SOURCE EXTRACT:
■ ■ ■ ■
---
title: Anonyspark
emoji: 📈
colorFrom: green
colorTo: gray
sdk: static
pinned: false
---

# anonyspark

`anonyspark` is a lightweight Python package for schema-driven **data masking and anonymization** in **PySpark DataFrames**. Designed for ML engineers, data analysts, and compliance teams working with sensitive data in big data environments, it helps enforce **data privacy**, **PII redaction**, and **regulatory compliance** (e.g., HIPAA, GDPR).

---

## Motivation

In enterprise data pipelines, personally identifiable information (PII) and sensitive fields are often left exposed in logs, training data, or staging zones. `anonyspark` solves this by enabling **deterministic and schema-aware masking** of such fields **directly in Spark**, without leaving the distributed environment.
■ ■ ■ ■
WRITTEN REQUEST: Recast the paragraph of the anonyspark page that begins "In enterprise data pipelines" as a two-item bulleted list, keeping its main facts. The material after this point comes from an unrelated source.

MATERIAL:
■ ■ ■ ■
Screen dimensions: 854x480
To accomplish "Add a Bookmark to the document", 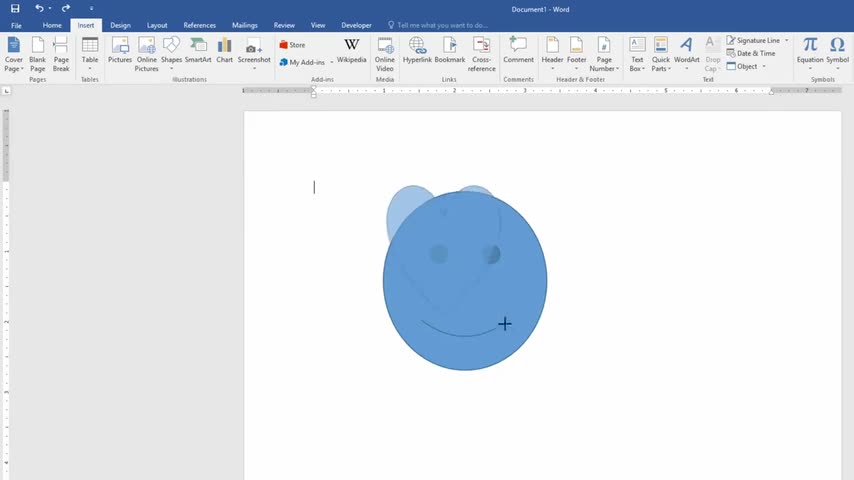I will click(x=449, y=50).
■ ■ ■ ■
RESULT FOR THIS TASK:
- In enterprise data pipelines, personally identifiable information (PII) and sensitive fields are often left exposed in logs, training data, or staging zones.
- `anonyspark` addresses this with deterministic, schema-aware masking of those fields directly in Spark, without leaving the distributed environment.